__Extrait__
|---|
Cependant, l’EUIPO a constaté que le titulaire de la marque avait fait preuve de mauvaise foi lors de l’enregistrement de la marque dans la mesure où il n’avait pas l’intention d’utiliser le signe à titre de marque, c’est-à-dire afin de garantir l’origine d’un produit ou service.
La mauvaise foi du déposant a été constatée par l’EUIPO laquelle a pris la décision d’annuler ladite marque.
Dans le cas présent, la mauvaise foi de Banksy a été constatée par plusieurs éléments au rang desquels :
• Les propos de Banksy qui faisaient état de l’absence de protection de ses œuvres par le droit d’auteur et incitaient les utilisateurs à jouir de ses œuvres sans contrainte ;
• Le paradoxe dont l’artiste a fait preuve en sollicitant une protection illimitée par le droit des marques alors que la protection par le droit d’auteur est limitée dans le temps ;
• L’artiste a, afin de contourner les dispositions légales qui nécessitent d’apporter la preuve de l’utilisation de la marque dans les cinq années suivant son dépôt, créé un site marchand lequel ne permettait en réalité pas (ou très difficilement) d’acquérir une œuvre de l’artiste. De même, l’artiste a tenté de contourner cette obligation en apportant la preuve de l’ouverture d’un magasin commercialisant ses œuvres lequel était en réalité inaccessible au public.
|---|
__Données d'entrée__
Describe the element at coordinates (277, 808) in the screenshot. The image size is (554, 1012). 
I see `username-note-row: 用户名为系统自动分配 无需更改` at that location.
|---|
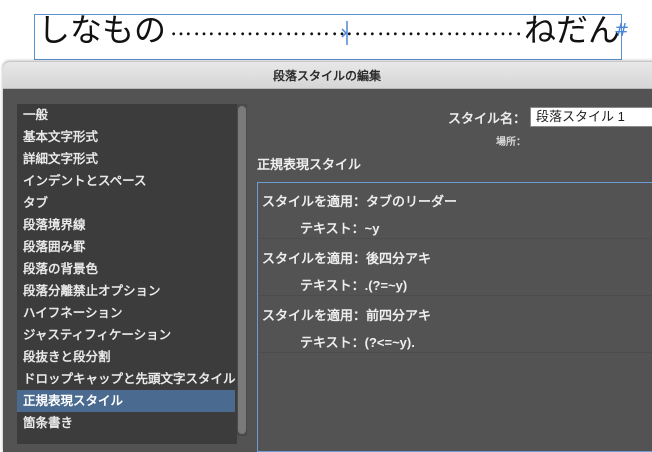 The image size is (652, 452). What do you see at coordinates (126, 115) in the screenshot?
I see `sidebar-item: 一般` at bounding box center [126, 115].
|---|
__Consigne__
Poursuivez, s'il vous plaît, le texte sur l'annulation de la marque de Banksy par l'EUIPO à partir de sa dernière phrase.

__Réponse__
Il résulte de ces différents éléments que l’artiste a utilisé le droit des marques afin de se ménager un monopole d’exploitation sur un signe, passant outre la fonction essentielle de la marque, qui doit permettre aux consommateurs d’identifier l’origine commerciale des produits ou services marqués et de distinguer ces produits/services de ceux des concurrents.
L’ensemble de ces éléments a convaincu l’EUIPO de la mauvaise foi de Banksy lors de l’enregistrement de la marque litigieuse et amené l’EUIPO à annuler la marque litigieuse sur le fondement de l’article 59 du Règlement sur la marque de l’Union Européenne 2017/1001.
Ainsi, à l’occasion de cette décision, l’EUIPO rappelle que le titulaire de la marque doit être de bonne foi et respecter la finalité du dépôt de marques, à savoir garantir l’origine commerciale des produits ou services marqués.
Un artiste anonyme ne saurait donc se prévaloir des dispositions du droit des marques pour obtenir, sur son œuvre, une protection alternative au droit d’auteur.
Le portefeuille de marque déposé par Banksy afin de protéger ses œuvres anonymes est donc particulièrement menacé. Cette décision est également l’occasion de rappeler que la protection accordée par le droit d’auteur ne doit pas être négligée.